Start of RAW DATA
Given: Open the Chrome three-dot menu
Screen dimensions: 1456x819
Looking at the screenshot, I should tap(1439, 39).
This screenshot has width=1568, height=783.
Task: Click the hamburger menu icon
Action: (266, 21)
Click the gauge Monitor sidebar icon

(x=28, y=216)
End of RAW DATA
WHAT THE TASK ASKS >>
Please retype the data above exactly, including every line.

EXERCISE RESULT >>
Given: Open the Chrome three-dot menu
Screen dimensions: 1456x819
Looking at the screenshot, I should tap(1439, 39).
This screenshot has width=1568, height=783.
Task: Click the hamburger menu icon
Action: (266, 21)
Click the gauge Monitor sidebar icon

(x=28, y=216)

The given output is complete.